I was out at one of my favorite local bars over the weekend, sitting around a fire pit outside when I ran into a fellow from Stoke. Now that may not seem all that irregular, except that I live in the very middle of the United States. We don’t exactly get a ton of folks from Stoke here. The conversation naturally drifted to football and Stoke City and Arsenal, all the usual stuff, which led me to make an admission to my new friend from across the pond: that my mood on match day is far too tied to the fate of the Arsenal. He quickly told me that I’ve got to sort that out, that sport is not worth getting worked up over, and, at the time, I agreed. Just a couple of days later, however, I find that my opinion has changed, and I think my friend from Stoke was missing something.
Monday night I saw one of the most remarkable happenings I have ever seen in my entire life. I jumped off my couch, I yelled so loud that my girlfriend (who was in the other room) came rushing in asking what had happened, by which time I was already queuing up the replay to watch it again… and again. What I had seen was more than remarkable, it was unbelievable. They say you can’t go home again, and I’m sure a thousand articles being written today are saying the same thing, but damnit, if you’re Thierry Henry, maybe you just can.
I saw a man return home as a legend, after a five-year absence, and not just for a curtain call and a bow, but to show that he still had some magic left in him.
As a fan of more than just football, upon the close of Arsenal’s 1-0 win against Leeds I immediately started groping for another moment in sport that compared to Henry’s game-winner on his return. Only one moment came to mind, and that was the return of Rick Ankiel to the St. Louis Cardinals in the fall of 2007.
The circumstances around Ankiel’s return differed greatly from those of Henry’s. Once the hottest young left-handed pitching prospects in Major League Baseball; Ankiel’s career seemingly went down in flames on a national stage during the 2000 playoffs. When he returned to play for the Cardinals seven years later, this time a power-hitting outfielder rather than a flame-throwing pitcher, he hit a homerun in his first game in the majors in seven years.
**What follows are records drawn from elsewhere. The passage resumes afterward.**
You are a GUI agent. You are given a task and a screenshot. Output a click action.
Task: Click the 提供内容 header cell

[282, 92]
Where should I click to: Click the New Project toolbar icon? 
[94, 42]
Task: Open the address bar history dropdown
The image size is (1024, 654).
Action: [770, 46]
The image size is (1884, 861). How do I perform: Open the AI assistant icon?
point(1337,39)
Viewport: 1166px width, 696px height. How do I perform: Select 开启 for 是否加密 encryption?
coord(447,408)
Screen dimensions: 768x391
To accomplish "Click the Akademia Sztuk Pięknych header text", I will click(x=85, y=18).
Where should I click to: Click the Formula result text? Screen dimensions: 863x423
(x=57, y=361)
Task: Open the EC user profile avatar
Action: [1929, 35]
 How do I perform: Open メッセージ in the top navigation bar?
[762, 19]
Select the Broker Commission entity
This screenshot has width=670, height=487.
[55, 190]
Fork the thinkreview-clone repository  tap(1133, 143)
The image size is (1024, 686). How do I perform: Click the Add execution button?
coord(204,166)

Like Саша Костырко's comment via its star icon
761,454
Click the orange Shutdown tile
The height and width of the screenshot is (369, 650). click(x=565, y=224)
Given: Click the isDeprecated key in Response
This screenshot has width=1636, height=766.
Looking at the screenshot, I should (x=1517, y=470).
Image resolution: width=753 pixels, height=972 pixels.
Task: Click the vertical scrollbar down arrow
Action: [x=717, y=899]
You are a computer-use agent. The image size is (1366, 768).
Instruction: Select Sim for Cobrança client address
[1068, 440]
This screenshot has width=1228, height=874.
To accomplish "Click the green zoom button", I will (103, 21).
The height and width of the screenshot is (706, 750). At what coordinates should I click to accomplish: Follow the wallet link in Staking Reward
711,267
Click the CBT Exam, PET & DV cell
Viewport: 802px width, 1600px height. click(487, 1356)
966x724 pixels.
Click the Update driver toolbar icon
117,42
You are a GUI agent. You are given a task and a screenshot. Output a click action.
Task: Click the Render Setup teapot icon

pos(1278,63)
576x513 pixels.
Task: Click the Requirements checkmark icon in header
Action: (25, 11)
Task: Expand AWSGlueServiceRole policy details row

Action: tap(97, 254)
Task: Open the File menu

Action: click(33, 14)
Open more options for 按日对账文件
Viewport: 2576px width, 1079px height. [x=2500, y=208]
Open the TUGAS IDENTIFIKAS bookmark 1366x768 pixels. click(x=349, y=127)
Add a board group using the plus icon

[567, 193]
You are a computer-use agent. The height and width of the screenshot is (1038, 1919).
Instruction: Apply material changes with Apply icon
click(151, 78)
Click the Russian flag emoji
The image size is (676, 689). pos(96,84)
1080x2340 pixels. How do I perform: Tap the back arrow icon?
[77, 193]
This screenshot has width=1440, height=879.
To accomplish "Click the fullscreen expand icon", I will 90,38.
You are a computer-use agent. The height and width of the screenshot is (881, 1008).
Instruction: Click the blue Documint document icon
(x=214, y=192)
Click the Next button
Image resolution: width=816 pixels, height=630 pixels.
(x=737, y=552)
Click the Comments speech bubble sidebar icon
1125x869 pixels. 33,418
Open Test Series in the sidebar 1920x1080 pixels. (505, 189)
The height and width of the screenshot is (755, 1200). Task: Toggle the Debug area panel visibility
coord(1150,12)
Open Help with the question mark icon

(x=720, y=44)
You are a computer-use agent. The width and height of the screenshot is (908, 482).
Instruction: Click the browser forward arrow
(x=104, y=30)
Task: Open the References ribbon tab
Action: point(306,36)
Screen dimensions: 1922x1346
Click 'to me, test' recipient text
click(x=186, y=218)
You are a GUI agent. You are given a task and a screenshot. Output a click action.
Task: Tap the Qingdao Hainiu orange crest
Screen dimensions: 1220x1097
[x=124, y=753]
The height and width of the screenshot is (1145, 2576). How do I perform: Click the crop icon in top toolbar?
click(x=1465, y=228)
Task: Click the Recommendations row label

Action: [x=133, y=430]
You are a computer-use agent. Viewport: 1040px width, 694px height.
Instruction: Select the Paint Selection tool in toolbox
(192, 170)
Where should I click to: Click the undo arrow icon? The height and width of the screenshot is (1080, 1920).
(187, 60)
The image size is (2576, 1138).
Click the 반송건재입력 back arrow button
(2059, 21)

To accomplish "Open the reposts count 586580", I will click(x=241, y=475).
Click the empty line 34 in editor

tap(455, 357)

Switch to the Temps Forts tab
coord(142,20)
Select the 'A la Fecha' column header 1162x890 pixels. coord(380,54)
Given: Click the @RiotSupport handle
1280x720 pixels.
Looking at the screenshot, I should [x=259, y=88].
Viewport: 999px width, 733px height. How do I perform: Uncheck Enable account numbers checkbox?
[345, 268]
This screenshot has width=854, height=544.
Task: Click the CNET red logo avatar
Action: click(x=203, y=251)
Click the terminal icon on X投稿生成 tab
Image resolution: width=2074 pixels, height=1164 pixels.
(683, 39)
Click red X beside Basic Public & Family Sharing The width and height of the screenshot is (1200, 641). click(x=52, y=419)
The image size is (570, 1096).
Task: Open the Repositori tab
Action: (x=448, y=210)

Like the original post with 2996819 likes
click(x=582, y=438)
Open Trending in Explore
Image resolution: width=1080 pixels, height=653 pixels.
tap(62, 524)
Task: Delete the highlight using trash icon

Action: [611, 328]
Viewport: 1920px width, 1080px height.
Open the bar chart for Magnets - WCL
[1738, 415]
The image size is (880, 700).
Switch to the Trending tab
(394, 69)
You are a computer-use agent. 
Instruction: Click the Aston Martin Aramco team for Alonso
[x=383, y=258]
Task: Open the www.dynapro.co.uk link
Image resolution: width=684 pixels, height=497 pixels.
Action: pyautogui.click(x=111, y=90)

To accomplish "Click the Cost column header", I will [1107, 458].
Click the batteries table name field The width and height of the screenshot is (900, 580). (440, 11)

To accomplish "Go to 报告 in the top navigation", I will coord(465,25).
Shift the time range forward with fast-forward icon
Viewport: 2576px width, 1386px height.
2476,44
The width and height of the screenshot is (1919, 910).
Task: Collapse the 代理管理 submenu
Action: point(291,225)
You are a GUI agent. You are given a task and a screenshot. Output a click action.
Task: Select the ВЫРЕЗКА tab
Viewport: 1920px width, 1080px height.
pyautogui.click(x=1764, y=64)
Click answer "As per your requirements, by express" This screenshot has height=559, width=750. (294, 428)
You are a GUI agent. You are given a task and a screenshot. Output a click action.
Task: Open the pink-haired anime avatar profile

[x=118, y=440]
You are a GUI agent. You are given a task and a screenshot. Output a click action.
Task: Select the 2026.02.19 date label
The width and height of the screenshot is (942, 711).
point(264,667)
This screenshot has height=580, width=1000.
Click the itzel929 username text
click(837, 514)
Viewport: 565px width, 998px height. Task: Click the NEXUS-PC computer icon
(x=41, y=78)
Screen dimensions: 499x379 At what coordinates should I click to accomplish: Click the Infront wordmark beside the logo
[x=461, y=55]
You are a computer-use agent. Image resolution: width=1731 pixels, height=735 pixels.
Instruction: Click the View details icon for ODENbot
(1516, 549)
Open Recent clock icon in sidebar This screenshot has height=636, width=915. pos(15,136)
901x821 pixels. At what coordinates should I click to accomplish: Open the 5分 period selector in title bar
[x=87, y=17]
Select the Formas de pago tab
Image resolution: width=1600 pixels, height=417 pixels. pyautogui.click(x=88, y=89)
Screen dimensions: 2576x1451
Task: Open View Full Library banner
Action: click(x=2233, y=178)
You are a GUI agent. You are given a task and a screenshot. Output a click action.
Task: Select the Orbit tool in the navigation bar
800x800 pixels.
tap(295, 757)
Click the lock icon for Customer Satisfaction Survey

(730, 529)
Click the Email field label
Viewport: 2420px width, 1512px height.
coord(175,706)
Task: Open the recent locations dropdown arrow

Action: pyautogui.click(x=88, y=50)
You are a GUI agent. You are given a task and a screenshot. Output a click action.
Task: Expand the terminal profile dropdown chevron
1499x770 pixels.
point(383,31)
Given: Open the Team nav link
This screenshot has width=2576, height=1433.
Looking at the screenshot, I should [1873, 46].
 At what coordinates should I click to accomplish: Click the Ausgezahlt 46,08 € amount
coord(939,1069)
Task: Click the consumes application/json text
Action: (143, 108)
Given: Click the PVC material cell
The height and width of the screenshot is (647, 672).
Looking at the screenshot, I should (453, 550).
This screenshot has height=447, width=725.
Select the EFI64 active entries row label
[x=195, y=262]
Henry’s return was not that of an unlikely underdog who battled the odds, as Ankiel’s was, but rather a victory lap of sorts. That being said, the anticipation surrounding his return mirrors the feelings Cardinals fans had back in 2007. Wanting so badly for it to work out well, fearing that it may disappoint and forever put a sad cap on the player’s career with the team. Thankfully, in both cases, the fan was rewarded with a moment that they will likely remember for the rest of their lives; the moment that we as fans barely dare to hope for, the fairytale ending.
Coming back around to my new friend from Stoke (you thought I’d forgotten about him, didn’t you?) and his advice that I disengage emotionally from my sports teams. On second thought, I think he’s wrong. While most of the time it would be perfectly sensible advice to not get emotionally involved in the fate of your football team, for those moments of magic, like we witnessed in Thierry Henry on Monday night, it’s all worth it. I’ll take all the bad, if it means I get to cry tears of joy because a man, that once was greatness personified, came back to his club, pulled on the jersey again, and put the ball in the back of the net one last time. And if that moment is all Henry gives us in this, his two-month encore, well that’s plenty for me, because I got to witness greatness one more time, and I’ll be damned if it all wasn’t worth it.